EXERCISE OBJECTIVE — Search the listing below for the word "home" and return each line that contains it.

DATASET —
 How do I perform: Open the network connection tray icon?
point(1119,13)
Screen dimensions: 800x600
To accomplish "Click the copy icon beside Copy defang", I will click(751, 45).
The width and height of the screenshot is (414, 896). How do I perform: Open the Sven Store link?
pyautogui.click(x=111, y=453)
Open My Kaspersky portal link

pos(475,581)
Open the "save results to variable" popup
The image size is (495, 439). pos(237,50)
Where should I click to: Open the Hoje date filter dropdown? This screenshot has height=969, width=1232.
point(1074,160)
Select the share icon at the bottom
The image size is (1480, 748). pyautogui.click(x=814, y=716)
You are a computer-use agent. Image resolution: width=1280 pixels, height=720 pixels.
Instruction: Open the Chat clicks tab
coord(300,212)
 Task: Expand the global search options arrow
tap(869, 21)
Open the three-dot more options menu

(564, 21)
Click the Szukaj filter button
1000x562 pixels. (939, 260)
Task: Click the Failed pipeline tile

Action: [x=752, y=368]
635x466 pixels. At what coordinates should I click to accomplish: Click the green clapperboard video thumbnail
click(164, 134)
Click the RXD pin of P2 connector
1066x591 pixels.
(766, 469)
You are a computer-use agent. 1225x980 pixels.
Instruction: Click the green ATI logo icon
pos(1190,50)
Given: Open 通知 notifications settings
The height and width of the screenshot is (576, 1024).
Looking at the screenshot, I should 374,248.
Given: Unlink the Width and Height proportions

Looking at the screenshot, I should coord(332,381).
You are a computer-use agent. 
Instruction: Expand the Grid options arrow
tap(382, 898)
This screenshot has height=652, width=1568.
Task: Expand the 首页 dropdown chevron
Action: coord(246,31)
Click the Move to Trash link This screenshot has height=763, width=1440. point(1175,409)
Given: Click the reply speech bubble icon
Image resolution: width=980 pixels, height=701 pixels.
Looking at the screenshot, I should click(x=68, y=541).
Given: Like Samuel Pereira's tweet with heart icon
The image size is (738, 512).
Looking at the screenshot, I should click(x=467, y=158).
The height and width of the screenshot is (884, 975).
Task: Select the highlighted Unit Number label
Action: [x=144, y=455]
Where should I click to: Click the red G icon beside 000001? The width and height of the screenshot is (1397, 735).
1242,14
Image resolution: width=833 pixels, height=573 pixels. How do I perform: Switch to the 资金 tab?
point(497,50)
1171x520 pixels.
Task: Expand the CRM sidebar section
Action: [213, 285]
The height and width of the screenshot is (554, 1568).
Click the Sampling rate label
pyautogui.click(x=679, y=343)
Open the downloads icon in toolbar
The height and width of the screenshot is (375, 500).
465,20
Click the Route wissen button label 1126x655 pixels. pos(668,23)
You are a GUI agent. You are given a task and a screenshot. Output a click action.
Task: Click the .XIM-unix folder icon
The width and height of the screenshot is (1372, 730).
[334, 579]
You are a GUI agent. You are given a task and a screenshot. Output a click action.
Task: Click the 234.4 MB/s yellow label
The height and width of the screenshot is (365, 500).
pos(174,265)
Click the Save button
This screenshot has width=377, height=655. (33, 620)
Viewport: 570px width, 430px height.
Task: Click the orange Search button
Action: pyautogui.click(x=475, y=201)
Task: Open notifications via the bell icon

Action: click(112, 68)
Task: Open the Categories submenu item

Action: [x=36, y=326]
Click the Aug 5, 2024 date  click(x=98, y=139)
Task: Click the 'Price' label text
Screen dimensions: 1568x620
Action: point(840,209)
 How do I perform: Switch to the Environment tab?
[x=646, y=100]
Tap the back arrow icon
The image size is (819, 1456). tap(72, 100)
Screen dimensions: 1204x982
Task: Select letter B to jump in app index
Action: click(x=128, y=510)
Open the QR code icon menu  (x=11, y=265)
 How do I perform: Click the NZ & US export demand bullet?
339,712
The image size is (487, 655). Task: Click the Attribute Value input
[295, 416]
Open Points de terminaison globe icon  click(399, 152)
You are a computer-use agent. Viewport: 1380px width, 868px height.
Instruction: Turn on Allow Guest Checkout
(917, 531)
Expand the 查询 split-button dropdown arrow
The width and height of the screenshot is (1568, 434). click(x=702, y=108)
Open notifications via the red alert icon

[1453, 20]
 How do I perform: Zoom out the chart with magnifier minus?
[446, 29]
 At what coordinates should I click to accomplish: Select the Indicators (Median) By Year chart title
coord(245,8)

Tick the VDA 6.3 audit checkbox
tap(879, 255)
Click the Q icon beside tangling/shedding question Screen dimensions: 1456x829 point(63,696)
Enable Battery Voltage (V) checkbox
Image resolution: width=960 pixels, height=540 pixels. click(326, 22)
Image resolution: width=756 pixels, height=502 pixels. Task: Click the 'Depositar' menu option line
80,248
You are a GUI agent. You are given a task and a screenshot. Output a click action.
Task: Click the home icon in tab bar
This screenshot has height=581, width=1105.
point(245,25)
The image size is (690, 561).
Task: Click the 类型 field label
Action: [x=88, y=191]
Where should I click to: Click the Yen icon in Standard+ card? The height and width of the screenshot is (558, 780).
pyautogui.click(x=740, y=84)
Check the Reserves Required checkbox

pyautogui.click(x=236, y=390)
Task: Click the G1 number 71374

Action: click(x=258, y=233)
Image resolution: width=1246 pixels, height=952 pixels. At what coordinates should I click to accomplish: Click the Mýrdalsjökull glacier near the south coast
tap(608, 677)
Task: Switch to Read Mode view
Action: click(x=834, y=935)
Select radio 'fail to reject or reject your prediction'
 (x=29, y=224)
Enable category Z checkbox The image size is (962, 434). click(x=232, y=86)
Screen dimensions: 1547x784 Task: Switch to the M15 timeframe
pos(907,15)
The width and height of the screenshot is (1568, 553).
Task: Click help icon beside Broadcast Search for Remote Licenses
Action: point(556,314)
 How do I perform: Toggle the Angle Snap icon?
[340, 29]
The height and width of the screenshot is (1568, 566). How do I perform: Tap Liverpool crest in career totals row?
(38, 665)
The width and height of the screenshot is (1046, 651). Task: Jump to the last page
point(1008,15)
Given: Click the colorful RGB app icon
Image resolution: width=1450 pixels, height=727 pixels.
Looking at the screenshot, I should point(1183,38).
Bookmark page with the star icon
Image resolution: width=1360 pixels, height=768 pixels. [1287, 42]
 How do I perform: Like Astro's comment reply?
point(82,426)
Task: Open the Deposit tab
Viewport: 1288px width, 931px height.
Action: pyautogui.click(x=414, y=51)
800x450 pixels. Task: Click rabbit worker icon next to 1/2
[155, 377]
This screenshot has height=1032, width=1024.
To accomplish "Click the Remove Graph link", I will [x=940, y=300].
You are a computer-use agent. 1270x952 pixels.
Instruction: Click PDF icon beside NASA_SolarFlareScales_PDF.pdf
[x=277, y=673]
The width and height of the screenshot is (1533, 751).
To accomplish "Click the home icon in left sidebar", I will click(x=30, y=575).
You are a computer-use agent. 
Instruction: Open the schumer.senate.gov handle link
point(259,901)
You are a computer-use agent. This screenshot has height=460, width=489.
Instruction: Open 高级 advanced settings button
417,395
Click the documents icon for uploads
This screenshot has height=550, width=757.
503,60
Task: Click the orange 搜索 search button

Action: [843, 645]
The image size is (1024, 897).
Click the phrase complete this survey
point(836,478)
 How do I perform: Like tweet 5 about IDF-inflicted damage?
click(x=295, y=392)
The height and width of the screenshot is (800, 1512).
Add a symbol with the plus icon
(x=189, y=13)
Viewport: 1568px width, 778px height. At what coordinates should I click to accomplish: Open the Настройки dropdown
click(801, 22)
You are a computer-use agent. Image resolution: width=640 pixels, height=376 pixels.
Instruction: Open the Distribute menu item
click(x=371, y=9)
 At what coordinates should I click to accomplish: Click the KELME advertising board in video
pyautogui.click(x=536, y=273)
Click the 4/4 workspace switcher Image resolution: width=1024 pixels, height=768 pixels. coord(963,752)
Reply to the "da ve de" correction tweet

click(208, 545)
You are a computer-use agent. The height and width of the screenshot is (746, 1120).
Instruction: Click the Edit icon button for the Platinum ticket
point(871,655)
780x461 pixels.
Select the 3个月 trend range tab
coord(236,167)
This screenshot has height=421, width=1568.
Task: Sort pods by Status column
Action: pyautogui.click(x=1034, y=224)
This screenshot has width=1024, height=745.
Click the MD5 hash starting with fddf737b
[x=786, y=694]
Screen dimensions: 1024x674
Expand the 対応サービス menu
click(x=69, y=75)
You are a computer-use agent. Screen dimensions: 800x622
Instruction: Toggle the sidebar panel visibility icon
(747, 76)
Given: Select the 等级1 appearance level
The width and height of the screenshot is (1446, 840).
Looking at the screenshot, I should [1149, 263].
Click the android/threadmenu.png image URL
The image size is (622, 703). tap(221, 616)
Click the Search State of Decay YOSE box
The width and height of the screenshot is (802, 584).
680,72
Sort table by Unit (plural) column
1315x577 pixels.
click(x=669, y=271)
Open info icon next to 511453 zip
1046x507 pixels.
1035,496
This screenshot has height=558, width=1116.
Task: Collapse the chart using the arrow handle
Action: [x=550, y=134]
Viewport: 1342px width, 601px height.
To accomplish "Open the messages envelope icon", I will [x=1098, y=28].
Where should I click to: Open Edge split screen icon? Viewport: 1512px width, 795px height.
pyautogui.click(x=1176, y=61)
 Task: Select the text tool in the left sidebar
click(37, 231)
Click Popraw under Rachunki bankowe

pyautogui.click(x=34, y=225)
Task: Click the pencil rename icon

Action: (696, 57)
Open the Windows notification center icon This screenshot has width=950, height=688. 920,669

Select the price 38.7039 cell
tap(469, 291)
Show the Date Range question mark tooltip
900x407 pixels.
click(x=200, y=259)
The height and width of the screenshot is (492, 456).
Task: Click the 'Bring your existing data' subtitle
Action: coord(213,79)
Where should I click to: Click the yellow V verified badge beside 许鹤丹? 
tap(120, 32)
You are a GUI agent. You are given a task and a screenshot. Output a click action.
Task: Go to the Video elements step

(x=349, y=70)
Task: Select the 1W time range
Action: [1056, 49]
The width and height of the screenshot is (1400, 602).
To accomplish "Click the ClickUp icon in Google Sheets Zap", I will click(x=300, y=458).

ANSWER TO THIS EXERCISE —
Task: Click the home icon in tab bar
To accomplish "Click the home icon in left sidebar", I will click(x=30, y=575).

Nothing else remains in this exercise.